Kazura mengunyah ikan panggangnya dengan ceria. Saat itu, perasaannya kepada Kenzo meluap-luap, dan ia begitu menyayanginya. Kenzo tampaknya menyadari hal itu karena berkali-kali saat makan malam itu ia mendongak ke arah Kazura dan tersenyu,.

Kenzo menyantap makan malamnya selepas mandi, jadi ia makan dengan telanjang dada. Sebelumnya, Kazura tidak pernah memperhatikan seperti ini, tetapi pemandangan tato dari pria yang baru saja hampir mencelakainya membuatnya berpikir. Ia memperhatikan tetesan tinta yang menyerap di kulit Kenzo.

Perpaduan yang indah itu sedikit menakutkan untuk orang lain. Tetapi tidak untuk Kazura. Hanya untuk Kenzo, segalanya tidak terasa menakutkan. Lukisan seekor harimau hitam berloreng putih dan banyak bunga sakura bertaburan, bercampur memenuhi tubuh Kenzo. Di bawah pinggang dan lengan Kenzo, tidak ada tato apa pun dan beberapa kelopak sakura di badannya tidak di warnai, memberikan kesan bahwa semua proses itu di hentikan di tengah jalan. Kazura pernah bertanya kepada Kenzo suatu hari tentang itu, tetapi Kenzo hanya diam saja.

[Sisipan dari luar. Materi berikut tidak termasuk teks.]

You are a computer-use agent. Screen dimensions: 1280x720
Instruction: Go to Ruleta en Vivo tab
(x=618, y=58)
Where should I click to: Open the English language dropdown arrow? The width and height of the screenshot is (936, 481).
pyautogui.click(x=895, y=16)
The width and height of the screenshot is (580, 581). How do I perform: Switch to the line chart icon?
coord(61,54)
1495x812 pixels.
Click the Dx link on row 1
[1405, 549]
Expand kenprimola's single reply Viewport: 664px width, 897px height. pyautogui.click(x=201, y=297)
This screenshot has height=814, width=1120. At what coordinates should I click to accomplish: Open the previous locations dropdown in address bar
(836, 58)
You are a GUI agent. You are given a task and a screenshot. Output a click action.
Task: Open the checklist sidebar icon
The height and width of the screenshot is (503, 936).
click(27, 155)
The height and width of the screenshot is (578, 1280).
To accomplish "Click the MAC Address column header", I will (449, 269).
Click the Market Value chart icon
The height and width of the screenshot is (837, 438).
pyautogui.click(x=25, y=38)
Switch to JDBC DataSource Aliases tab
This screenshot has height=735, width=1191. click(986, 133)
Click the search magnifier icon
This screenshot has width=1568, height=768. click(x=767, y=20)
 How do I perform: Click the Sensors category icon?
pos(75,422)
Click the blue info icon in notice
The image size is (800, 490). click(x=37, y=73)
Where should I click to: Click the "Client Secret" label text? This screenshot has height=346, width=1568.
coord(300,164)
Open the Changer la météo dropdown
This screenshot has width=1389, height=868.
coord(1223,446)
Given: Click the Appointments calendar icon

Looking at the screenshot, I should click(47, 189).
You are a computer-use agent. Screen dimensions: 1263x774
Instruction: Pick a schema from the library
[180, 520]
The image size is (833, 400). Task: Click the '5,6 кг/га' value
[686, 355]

Tidak membutuhkan waktu lama sehingga Kenzo sadar apa yang sedang di perhatikan Kazura. Sebelum melanjutkan memakan makan malam mereka, ia meraih kemeja dan memakainya.

"Kenzo." Kazura memulai. Kenzo sedikit terperanjat, dan ia menatap Kazura. Seakan waspada pada apa yang akan Kazura tanyakan. "Pasti sangat sakit ketika kau mendapatkan semua tato itu."

"Bukankah kau pernah berkata menyukainya sewaktu kau kecil?" Kenzo mengancingkan kemejanya hingga ke kancing teratas. Ia berdehem "Apa kau suka ikan panggangnya?"

"Aku tidak ingat.. kapan kau mendapatkan semua tato itu?"

"Mengapa kau tiba-tiba menanyakannya?" Kenzo bertanya, menjaga nada bicaranya agar tetap tenang. Ia menjawab dengan perlahan, "Ketika... aku masih sangat muda. Aku berhenti di tato saat pindah bersama mu ke rumah ini, itu sudah lama sekali."

"Kau menghentikannya sebelum selesai?"

Kenzo mengambil Kazura potongan lain ikan panggang, menyumpitnya ke mangkuk Kazura. "Makan, Kazura."

"Pria yang tadi menggangguku di Kabkicho juga memiliki tato, hingga pergelangan lengan." Kazura berkata, suaranya rendah. Ia tidak ingin memulai pertengkaran lainnya dengan Kenzo, jadi ia berkata dengan lembut "Orang bilang dia Yakuza."

"Kabukicho adalah wilayah mereka, Kazura. Tidak aneh." Kenzo menyelesaikan nasinya, mengucapkan terima kasih untuk makanannya. Ia bangkit untuk mengambil dua gelas cangkir, mengisinya dan menaruh salah satunya di hadapan Kazura.

"kenzo juga memiliki tato sepertinya... apa Kenzo—?"

Kenzo membungkuk dan mengecup kening Kazura. "Kita tidak akan membicarakan apa pun tentang ini. Bukan kah kita sudah sepakat sejak dulu? Taruh piring kotor mu di dapur jika sudah selesai, aku akan mencucinya besok pagi, kau harus sekolah besok, tidur lah lebih cepat."

Kazura pun diam seribu bahasa, tahu Kenzo terlalu sensitif untuk membahas hal itu. Kenzo berjalan ke arah pintu kaca balkon dan bersiap untuk menarik tirainya. Ia kembali ke kamarnya segera setelah melakukannya, membiarkan Kazura bangkit dan mencuci piring kotor sendiri.

Kazura tersenyum seraya mengelap piringnya di antara Kenzie dan dirinya, memang terdapat begitu banyak rahasia dan hal yang tidak bisa di katakan . namun, ia yakin akan satu hal, Kenzo benar-benar menyayanginya.

Sebelum Kazura melangkah ke kamarnya, ia melihat jaket kulit yang ia pakai saat pulang tadi, tergeletak di lantai kamar mandi. Ia mengangkat dan menepuk-nepuknya, melipatnya dalam tangan. Di kamarnya, ia menarik sebuah gantungan baju, menggantung baju di itu di lemarinya.

Sedikit terlalu kecil untuk Kenzo... Kazura berkata dalam hati. Lagi pula, ia tak kan mau menggunakan jaket seperti ini, bekal pula. Lalu, apa yang harus ku lakukan dengan---?